How Doth the Simple Spelling Bee
- First edition
- Author: Owen Wister
- Illustrator: Frederic Rodrigo Gruger
- Language: English
- Publisher: Macmillan
- Publication date: 1907
- Media type: Print
- ISBN: 978-1-103-90429-7

= How Doth the Simple Spelling Bee =

1907 short story by Owen Wister

How Doth the Simple Spelling Bee is a short story by Owen Wister that was published in book form in 1907. It is a satire about spelling reform efforts of the time, which also humorously and in a good-natured manner pokes fun at academia in general, and the folly of typical professors' endeavors.

==Plot==
The story's protagonist is Chickle University professor Masticator B. Fellow, and is about his efforts to enlist the story narrator's support for spelling reform. Fellow advocates spelling all English words in a simpler, phonetic manner in order to make spelling easier for children and foreigners. Debates quickly ensue regarding whose pronunciation should be considered standard for phonetic spelling.

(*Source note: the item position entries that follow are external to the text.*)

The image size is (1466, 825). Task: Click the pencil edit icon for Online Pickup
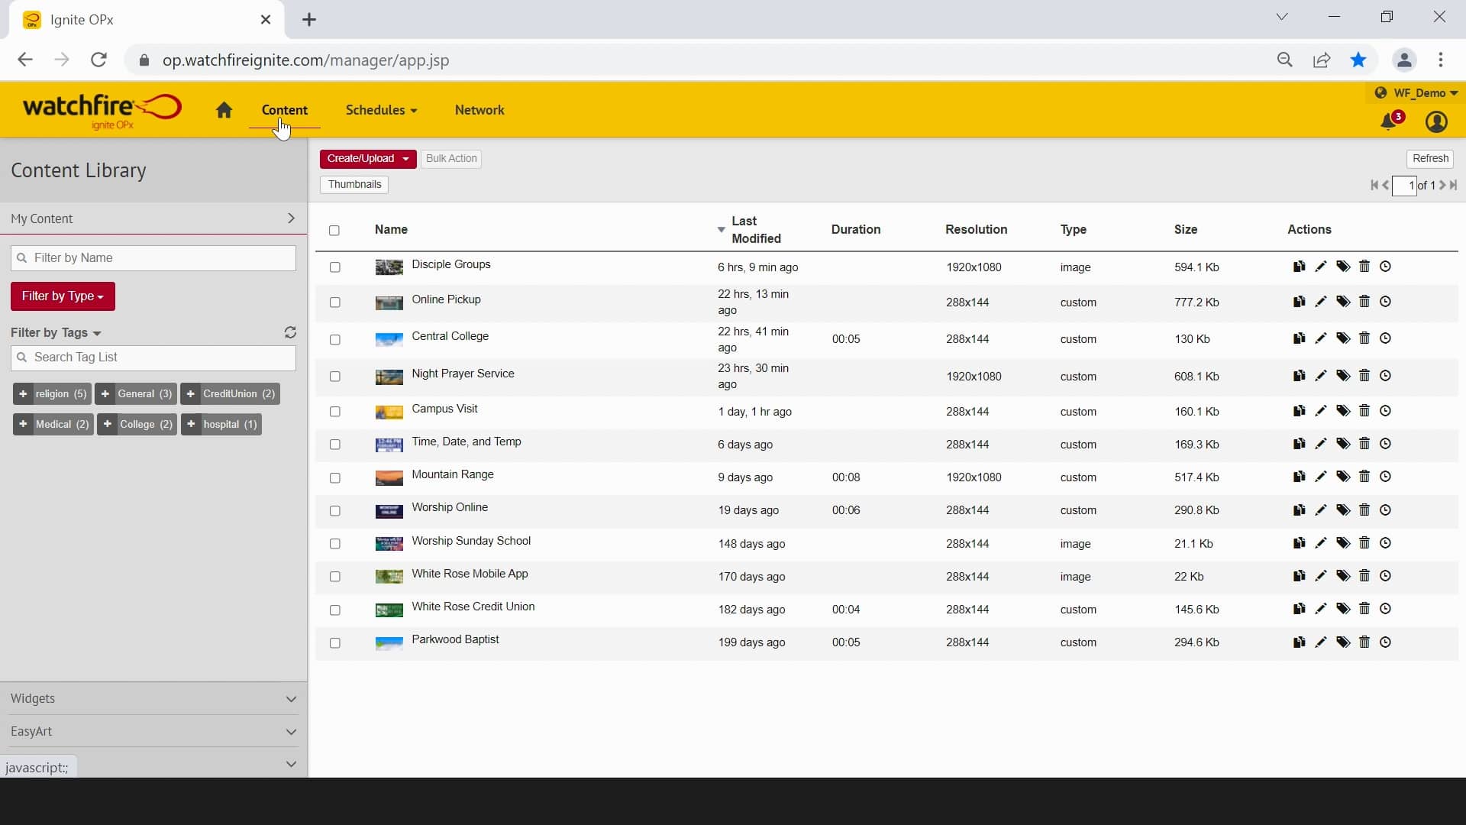click(x=1321, y=302)
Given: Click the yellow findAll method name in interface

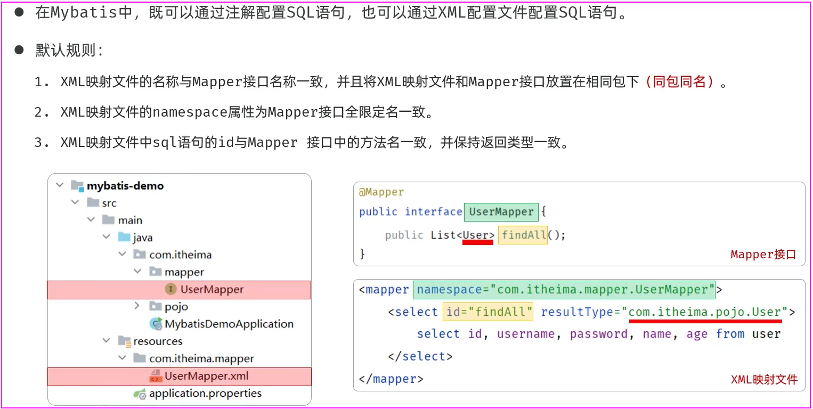Looking at the screenshot, I should coord(523,235).
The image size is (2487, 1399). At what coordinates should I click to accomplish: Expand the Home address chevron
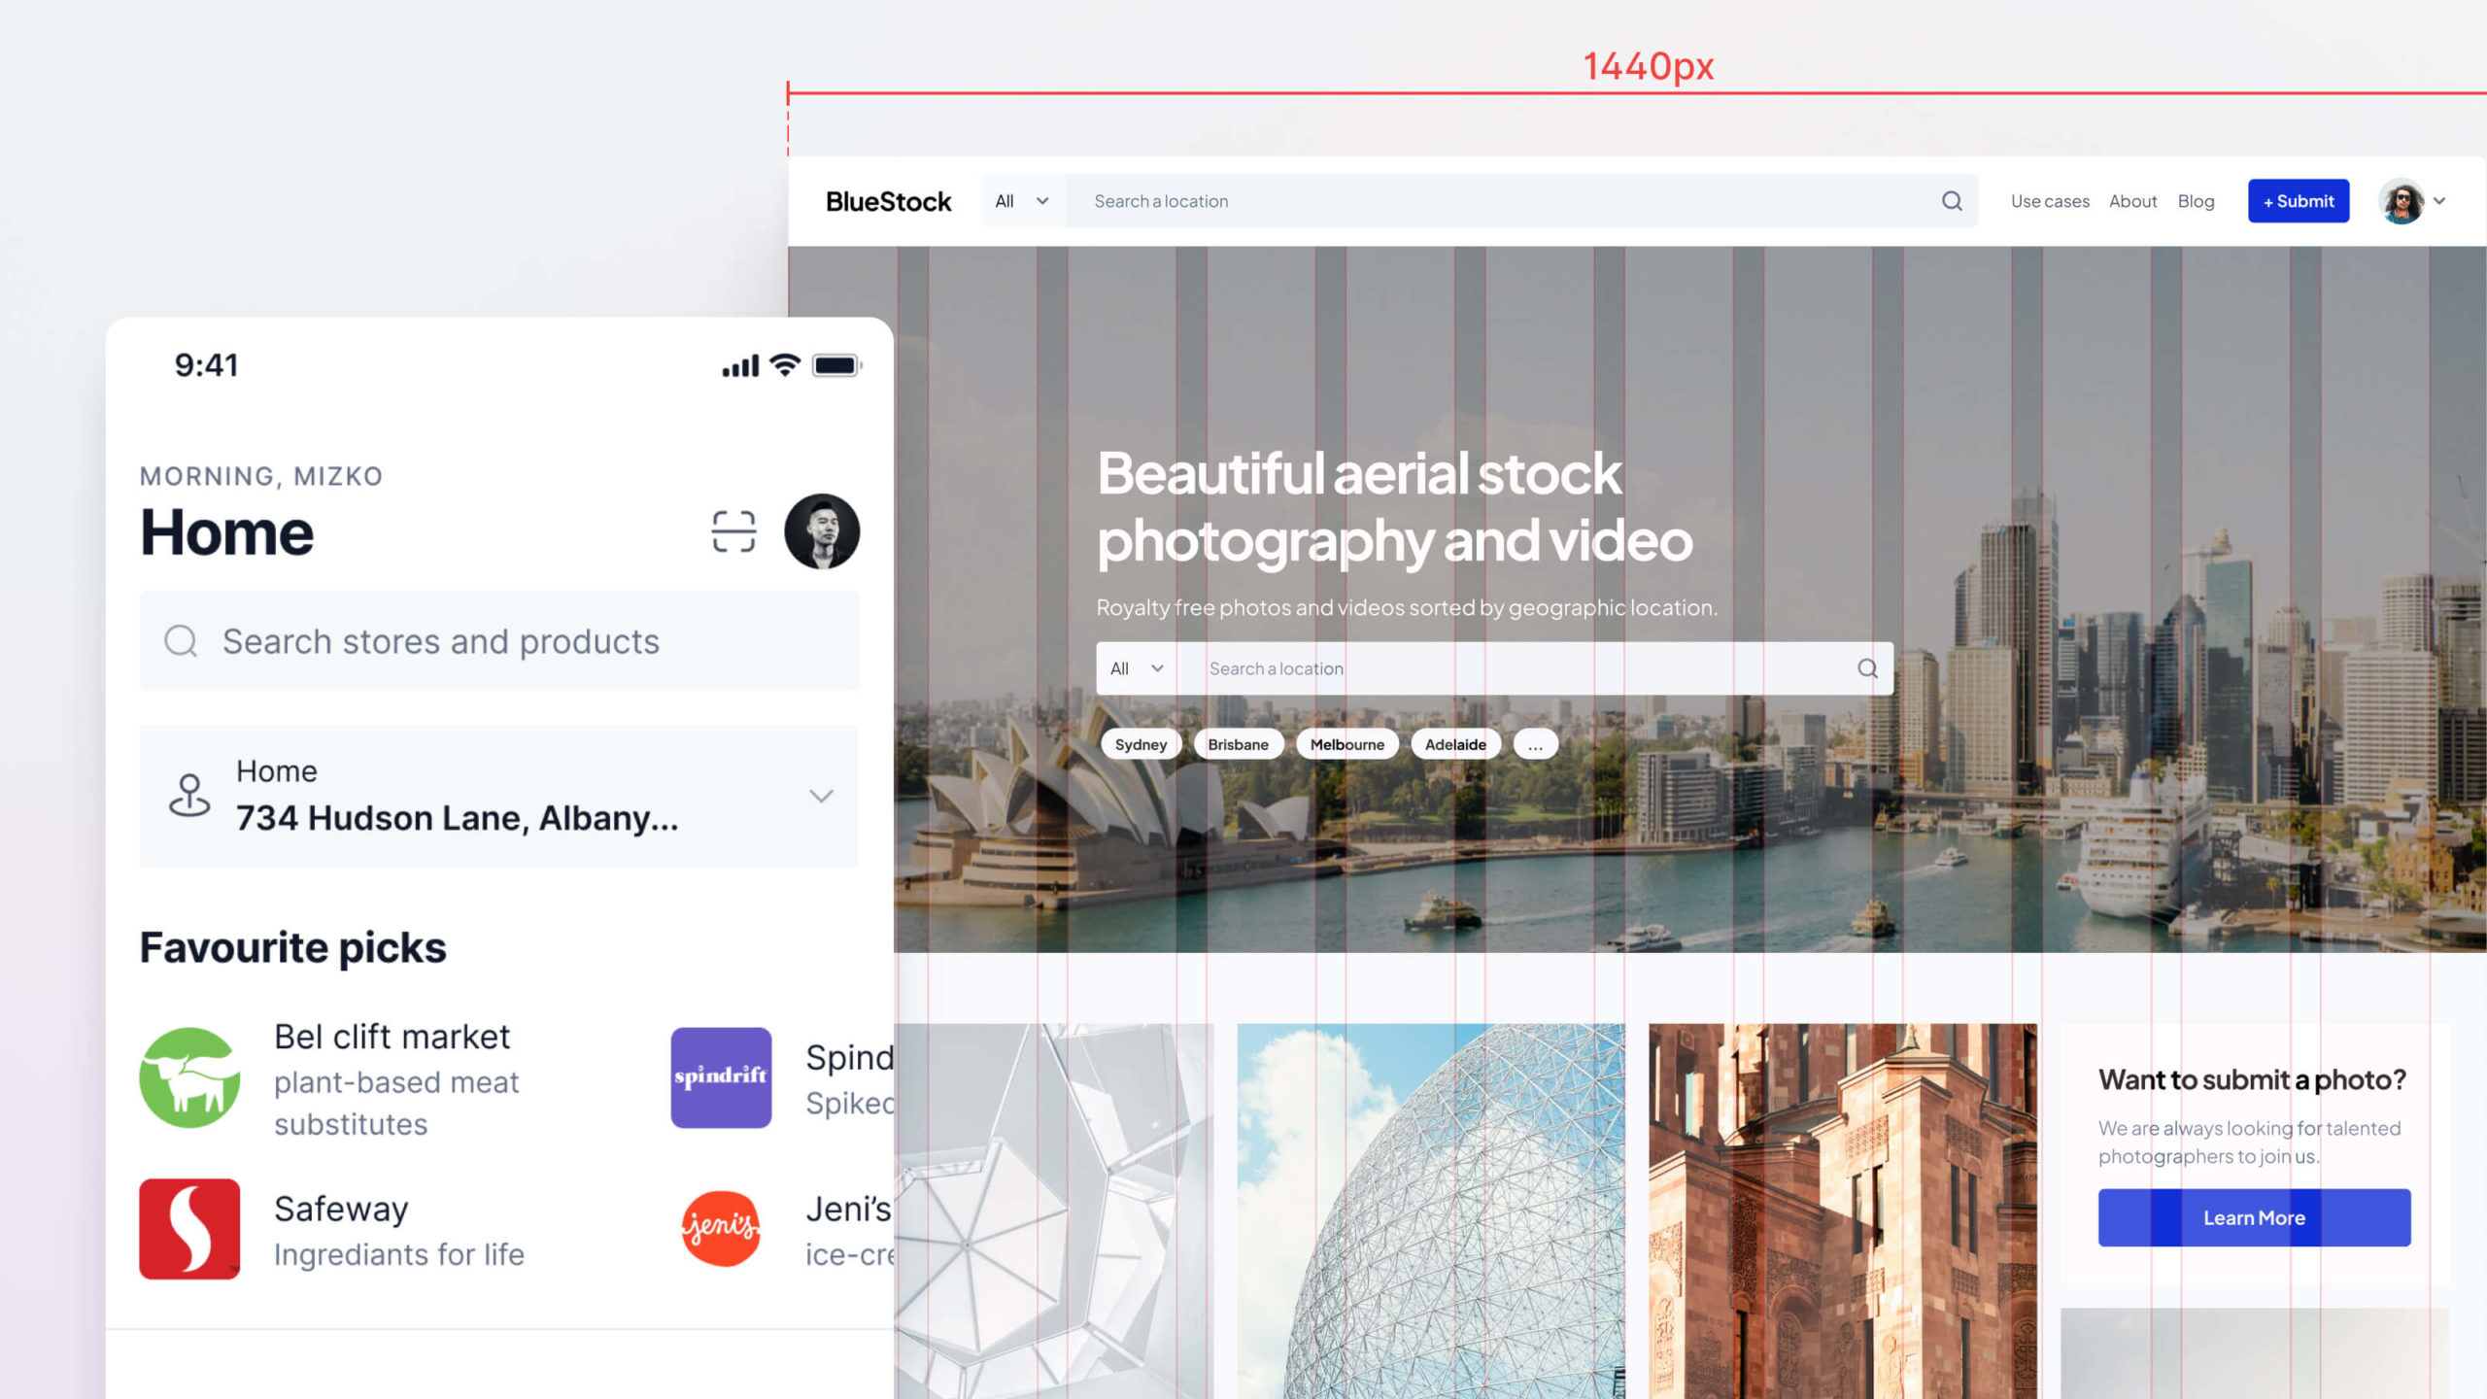pyautogui.click(x=821, y=796)
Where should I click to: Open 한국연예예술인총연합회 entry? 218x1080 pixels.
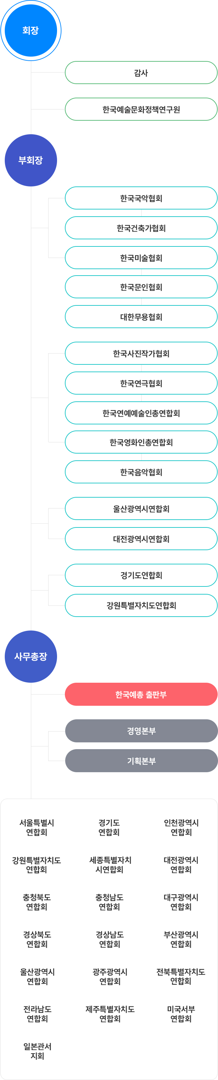[x=141, y=413]
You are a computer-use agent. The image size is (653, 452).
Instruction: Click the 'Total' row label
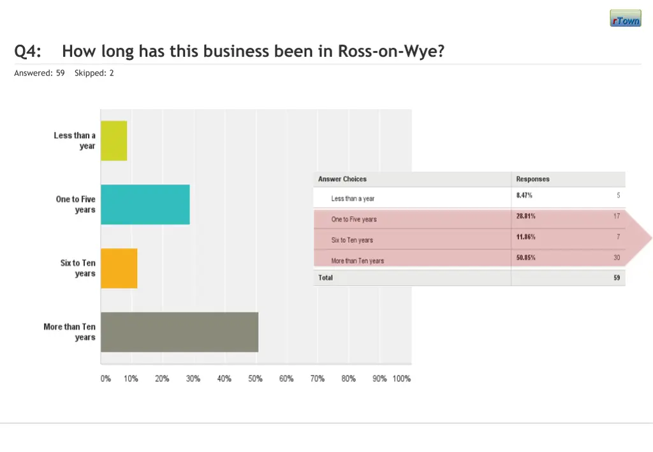pos(326,278)
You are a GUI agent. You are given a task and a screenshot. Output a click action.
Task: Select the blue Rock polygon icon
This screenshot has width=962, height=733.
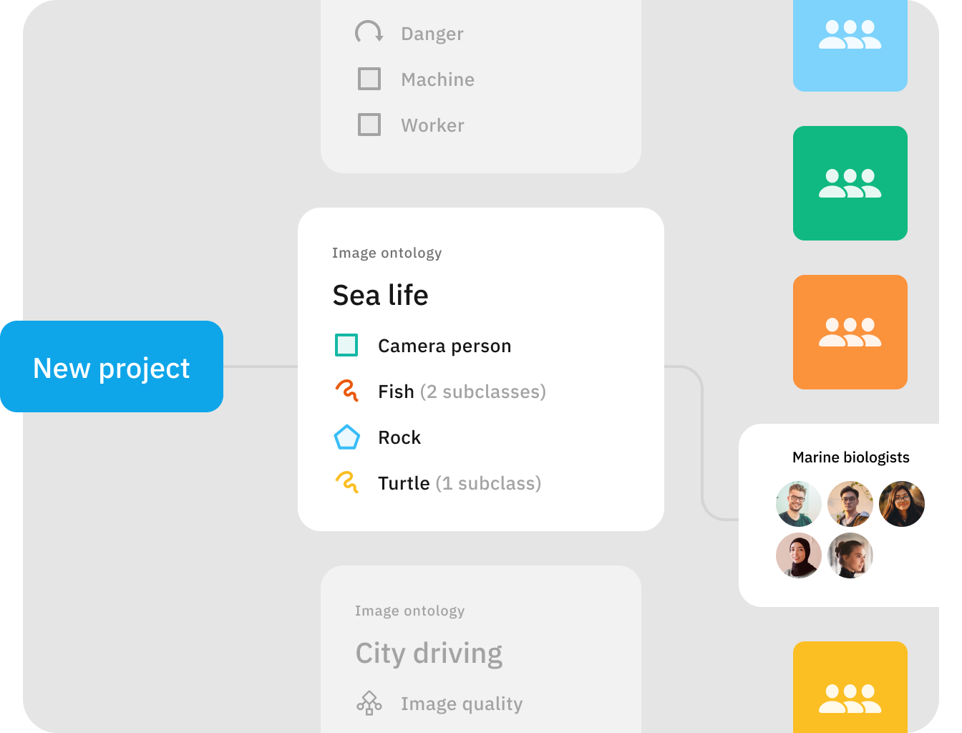click(x=346, y=437)
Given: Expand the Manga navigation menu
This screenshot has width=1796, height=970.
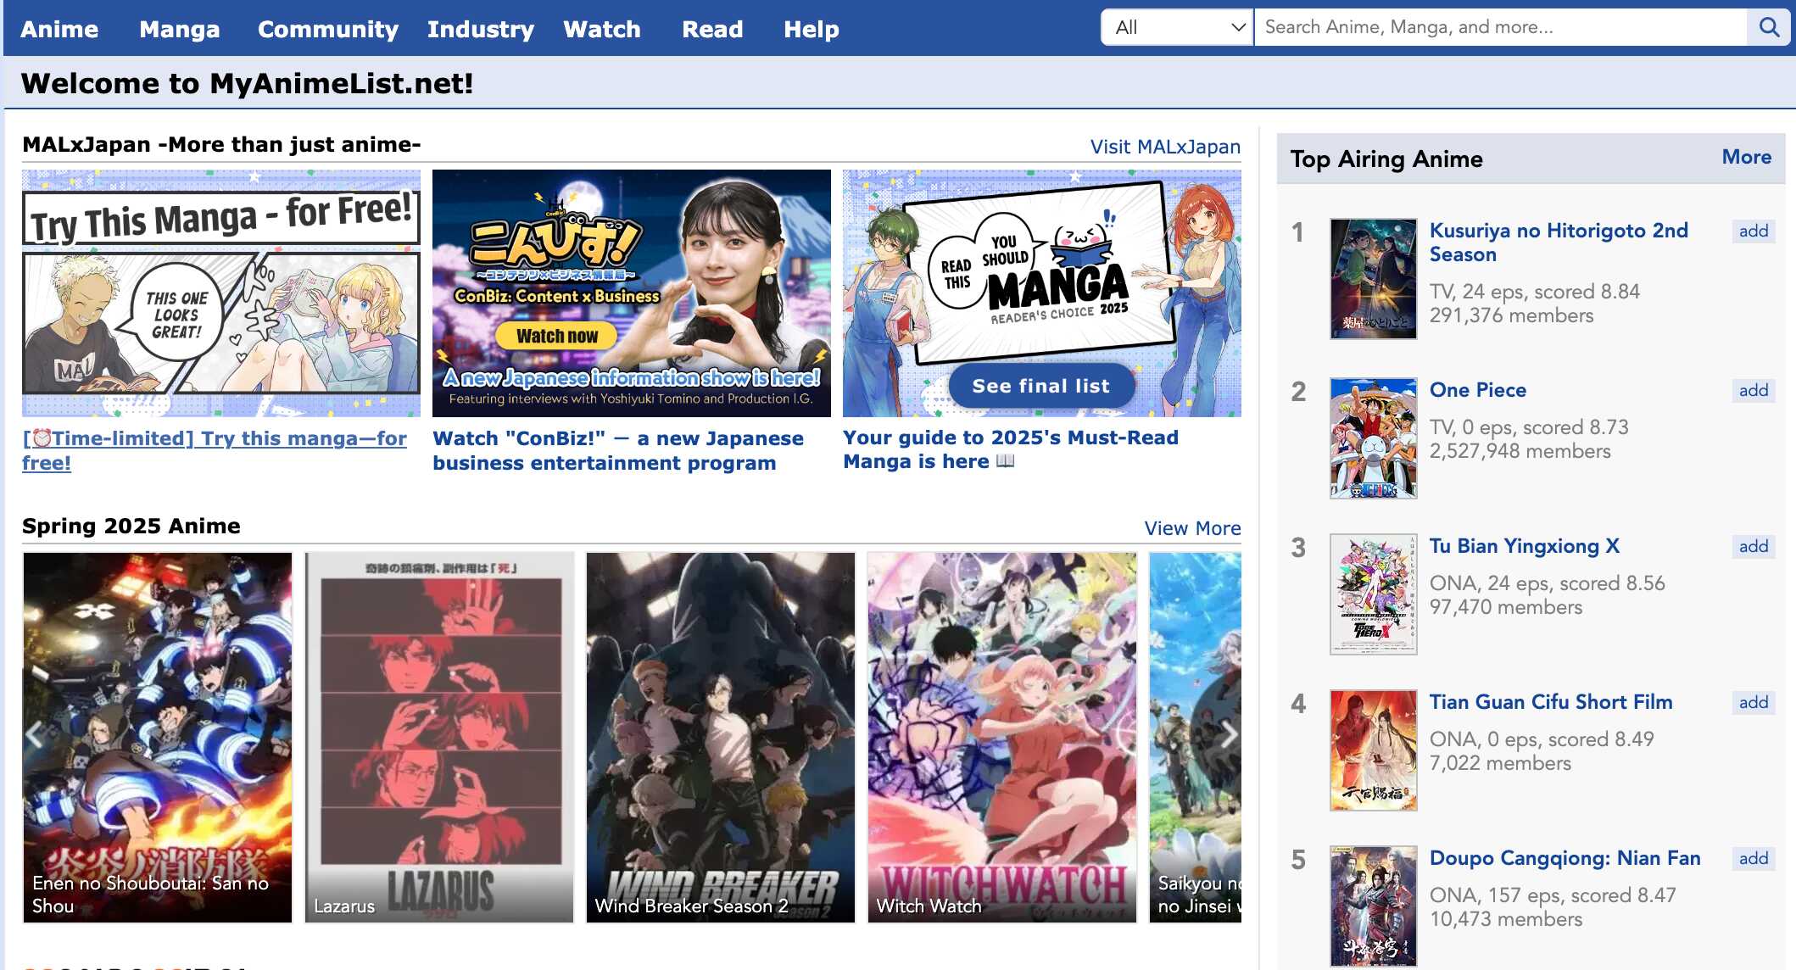Looking at the screenshot, I should click(x=179, y=29).
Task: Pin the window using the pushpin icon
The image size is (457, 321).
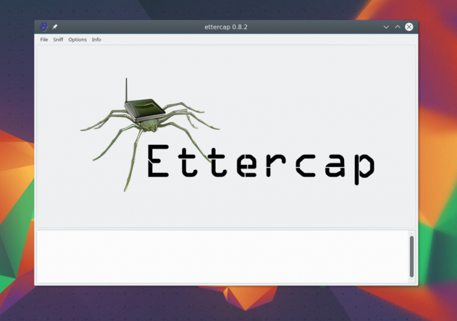Action: pos(55,27)
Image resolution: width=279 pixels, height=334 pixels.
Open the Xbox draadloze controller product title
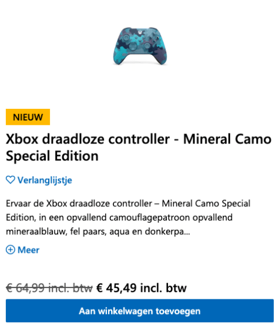click(139, 147)
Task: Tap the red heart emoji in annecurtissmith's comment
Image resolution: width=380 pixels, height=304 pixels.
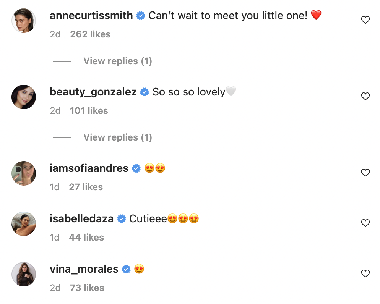Action: pyautogui.click(x=315, y=16)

The story then changes focus to a couple who are attending the convention for spelling reform. This couple is much more interested in their blossoming romance than they are spelling reform. The narrator finds the woman of this couple attractive, attempts to woo her, and a love triangle ensues, forming some basis of suspense for the plot. The book ends with neither Fellow's attempts at spelling reform nor the narrator's attempts to win a woman's esteem proving the least bit successful.

==Background==
In August 1906, President Theodore Roosevelt ordered that all federal publications use revised spellings of 300 words based on the work of the Simplified Spelling Board. Wister's story lampooned the change with his story, implying that these spelling changes went too far.